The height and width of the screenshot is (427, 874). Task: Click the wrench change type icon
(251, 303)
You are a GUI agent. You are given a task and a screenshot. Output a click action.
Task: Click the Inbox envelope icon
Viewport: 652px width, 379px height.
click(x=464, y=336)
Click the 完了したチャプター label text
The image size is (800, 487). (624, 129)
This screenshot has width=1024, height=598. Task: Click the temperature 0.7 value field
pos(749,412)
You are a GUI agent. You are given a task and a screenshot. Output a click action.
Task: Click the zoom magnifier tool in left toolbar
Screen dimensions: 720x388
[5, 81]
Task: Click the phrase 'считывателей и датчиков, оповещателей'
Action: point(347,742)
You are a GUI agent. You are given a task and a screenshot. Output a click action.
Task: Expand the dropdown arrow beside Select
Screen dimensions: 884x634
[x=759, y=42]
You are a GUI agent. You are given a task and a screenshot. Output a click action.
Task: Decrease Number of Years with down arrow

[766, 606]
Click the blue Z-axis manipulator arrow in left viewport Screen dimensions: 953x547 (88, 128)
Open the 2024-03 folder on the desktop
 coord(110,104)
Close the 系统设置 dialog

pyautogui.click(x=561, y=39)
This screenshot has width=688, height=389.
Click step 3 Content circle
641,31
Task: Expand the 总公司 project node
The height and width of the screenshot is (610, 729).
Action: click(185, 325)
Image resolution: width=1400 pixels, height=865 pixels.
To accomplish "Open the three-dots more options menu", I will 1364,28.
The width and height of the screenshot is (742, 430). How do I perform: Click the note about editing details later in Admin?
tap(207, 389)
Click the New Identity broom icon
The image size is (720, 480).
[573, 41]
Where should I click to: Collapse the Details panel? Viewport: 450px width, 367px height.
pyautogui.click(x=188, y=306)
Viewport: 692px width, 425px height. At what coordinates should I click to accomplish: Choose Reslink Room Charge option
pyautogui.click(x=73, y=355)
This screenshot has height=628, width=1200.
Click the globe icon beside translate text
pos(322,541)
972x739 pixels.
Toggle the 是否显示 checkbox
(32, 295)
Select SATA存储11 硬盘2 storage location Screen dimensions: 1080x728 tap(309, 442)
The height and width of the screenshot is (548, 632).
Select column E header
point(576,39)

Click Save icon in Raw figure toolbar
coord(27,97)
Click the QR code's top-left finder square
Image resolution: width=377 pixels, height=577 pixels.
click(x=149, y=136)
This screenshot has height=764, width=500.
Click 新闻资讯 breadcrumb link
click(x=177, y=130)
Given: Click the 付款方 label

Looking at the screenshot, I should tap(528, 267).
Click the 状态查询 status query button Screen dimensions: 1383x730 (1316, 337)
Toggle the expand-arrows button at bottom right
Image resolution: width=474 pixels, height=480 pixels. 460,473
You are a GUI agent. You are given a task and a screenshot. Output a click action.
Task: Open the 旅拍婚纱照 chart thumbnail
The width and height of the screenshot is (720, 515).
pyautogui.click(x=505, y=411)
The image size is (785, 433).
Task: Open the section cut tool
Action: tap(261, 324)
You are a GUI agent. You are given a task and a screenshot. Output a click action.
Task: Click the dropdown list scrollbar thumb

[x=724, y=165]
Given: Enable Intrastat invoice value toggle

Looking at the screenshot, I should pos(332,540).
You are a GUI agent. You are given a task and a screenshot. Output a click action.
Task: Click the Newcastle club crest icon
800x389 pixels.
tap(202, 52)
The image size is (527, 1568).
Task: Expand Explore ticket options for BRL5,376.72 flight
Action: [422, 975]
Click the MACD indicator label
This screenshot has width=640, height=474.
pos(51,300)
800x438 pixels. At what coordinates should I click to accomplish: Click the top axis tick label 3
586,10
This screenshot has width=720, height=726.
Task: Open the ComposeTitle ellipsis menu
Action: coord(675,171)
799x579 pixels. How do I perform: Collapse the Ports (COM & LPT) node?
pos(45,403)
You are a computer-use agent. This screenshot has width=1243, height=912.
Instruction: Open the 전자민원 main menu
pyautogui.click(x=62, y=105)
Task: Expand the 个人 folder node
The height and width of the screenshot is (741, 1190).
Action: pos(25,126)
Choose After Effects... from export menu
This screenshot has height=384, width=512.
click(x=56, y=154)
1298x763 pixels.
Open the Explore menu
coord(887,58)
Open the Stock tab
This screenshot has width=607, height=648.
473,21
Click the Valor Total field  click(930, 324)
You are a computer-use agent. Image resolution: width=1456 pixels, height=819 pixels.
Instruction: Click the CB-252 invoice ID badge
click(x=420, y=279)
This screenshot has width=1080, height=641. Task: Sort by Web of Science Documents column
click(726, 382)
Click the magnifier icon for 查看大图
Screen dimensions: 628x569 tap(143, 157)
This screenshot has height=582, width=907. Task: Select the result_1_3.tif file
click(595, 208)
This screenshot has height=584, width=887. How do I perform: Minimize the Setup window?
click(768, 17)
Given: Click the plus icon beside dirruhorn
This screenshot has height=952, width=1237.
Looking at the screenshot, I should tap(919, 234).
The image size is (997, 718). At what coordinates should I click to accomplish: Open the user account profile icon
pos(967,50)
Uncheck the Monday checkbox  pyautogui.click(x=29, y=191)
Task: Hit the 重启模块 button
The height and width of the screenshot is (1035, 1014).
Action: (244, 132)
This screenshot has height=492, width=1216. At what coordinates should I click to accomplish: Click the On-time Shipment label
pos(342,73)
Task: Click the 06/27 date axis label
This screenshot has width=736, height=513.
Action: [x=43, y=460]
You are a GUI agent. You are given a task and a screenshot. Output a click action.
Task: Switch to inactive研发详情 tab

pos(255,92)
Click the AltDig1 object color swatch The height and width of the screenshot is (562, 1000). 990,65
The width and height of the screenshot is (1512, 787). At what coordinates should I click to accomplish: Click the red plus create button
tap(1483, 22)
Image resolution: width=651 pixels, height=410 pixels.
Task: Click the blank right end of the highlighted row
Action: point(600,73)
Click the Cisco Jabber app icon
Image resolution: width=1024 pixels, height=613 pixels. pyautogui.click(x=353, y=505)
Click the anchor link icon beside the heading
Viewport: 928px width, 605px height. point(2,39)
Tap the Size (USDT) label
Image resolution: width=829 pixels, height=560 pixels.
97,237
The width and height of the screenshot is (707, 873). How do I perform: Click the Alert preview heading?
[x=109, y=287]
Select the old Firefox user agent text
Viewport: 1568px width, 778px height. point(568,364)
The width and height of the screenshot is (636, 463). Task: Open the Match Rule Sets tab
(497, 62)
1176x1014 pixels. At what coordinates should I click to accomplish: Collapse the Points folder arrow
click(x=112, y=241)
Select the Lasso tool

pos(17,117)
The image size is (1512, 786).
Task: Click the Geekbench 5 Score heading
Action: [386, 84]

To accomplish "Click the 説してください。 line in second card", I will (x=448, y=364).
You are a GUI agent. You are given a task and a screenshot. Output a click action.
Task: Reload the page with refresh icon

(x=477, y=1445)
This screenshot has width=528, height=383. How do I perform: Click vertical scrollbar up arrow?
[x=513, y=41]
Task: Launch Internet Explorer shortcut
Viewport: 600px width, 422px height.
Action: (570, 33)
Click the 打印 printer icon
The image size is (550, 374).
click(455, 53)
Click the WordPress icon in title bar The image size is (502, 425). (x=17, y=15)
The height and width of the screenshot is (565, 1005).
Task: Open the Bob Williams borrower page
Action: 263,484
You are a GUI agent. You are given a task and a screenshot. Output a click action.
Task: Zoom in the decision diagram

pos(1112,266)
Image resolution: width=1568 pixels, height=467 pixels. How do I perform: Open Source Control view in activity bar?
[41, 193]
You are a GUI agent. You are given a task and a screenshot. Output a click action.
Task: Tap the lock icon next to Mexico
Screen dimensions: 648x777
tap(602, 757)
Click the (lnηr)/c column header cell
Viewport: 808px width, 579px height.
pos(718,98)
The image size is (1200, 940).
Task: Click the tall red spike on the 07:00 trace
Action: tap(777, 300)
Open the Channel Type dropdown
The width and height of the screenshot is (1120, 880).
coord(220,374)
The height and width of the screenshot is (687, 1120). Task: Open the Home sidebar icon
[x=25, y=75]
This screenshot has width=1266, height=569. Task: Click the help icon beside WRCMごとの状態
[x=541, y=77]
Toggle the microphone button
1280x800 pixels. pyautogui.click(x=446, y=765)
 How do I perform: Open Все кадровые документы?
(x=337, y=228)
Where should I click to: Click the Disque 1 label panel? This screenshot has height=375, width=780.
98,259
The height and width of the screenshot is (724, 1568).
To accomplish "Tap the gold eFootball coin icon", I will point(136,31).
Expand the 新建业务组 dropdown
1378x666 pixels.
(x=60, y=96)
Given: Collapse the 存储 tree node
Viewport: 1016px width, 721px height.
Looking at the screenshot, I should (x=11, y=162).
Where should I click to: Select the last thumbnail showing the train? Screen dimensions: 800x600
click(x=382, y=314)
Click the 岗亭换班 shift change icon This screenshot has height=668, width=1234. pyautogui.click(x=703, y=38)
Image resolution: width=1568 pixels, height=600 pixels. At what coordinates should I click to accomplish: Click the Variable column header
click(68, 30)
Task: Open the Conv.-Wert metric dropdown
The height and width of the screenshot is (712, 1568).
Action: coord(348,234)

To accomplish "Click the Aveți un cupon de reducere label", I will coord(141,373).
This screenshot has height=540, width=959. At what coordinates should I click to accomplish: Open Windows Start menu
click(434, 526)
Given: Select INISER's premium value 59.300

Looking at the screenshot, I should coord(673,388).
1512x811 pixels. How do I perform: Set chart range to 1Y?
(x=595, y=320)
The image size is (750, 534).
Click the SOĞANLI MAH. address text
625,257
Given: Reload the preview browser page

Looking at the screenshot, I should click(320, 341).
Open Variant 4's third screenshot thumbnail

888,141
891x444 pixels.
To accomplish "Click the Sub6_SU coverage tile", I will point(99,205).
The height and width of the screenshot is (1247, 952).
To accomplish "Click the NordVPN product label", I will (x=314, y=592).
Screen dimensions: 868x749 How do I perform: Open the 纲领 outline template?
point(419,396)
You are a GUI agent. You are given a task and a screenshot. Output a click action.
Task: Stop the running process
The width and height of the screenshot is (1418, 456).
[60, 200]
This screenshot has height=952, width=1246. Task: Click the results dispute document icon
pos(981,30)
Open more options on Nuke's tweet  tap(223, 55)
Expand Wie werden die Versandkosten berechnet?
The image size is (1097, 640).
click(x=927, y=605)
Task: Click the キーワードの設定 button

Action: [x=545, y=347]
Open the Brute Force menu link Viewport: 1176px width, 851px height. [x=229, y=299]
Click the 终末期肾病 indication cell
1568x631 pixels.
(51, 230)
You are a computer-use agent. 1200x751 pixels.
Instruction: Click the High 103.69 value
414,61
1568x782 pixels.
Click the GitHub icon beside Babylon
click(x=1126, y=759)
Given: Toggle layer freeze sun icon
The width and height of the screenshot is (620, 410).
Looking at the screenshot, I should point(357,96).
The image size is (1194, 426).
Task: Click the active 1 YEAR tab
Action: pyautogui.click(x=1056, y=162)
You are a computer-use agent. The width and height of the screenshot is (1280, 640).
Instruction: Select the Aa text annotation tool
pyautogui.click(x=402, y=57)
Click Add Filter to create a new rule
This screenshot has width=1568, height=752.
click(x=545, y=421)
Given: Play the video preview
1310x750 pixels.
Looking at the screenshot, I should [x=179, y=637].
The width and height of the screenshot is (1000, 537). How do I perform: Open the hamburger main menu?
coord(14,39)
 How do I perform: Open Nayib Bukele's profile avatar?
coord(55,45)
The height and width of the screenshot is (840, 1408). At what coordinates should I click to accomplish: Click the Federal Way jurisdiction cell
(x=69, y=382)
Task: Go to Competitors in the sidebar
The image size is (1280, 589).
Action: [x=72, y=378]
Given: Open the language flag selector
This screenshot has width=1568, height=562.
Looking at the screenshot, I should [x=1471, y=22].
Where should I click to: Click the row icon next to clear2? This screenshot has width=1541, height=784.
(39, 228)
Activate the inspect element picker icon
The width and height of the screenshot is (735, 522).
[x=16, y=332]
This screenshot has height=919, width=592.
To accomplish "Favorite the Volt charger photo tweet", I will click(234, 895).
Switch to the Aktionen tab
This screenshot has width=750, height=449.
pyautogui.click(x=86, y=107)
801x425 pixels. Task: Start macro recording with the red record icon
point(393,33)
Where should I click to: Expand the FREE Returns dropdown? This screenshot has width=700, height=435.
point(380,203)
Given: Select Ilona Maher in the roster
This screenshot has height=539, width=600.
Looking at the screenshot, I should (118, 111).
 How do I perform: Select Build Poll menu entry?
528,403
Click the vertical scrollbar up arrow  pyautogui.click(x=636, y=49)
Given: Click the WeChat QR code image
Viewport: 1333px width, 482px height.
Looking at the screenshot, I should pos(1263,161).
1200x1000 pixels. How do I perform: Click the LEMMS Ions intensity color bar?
------------------------------------
EXERCISE. All lines in the listing above from the line containing "This screenshot has height=540, width=959." to the line containing "The image size is (750, 534).", inclusive, should be retyped exactly; no other lines should appear.

RESULT OF THIS TASK.
This screenshot has height=540, width=959. At what coordinates should I click to accomplish: Open Windows Start menu
click(434, 526)
Given: Select INISER's premium value 59.300

Looking at the screenshot, I should coord(673,388).
1512x811 pixels. How do I perform: Set chart range to 1Y?
(x=595, y=320)
The image size is (750, 534).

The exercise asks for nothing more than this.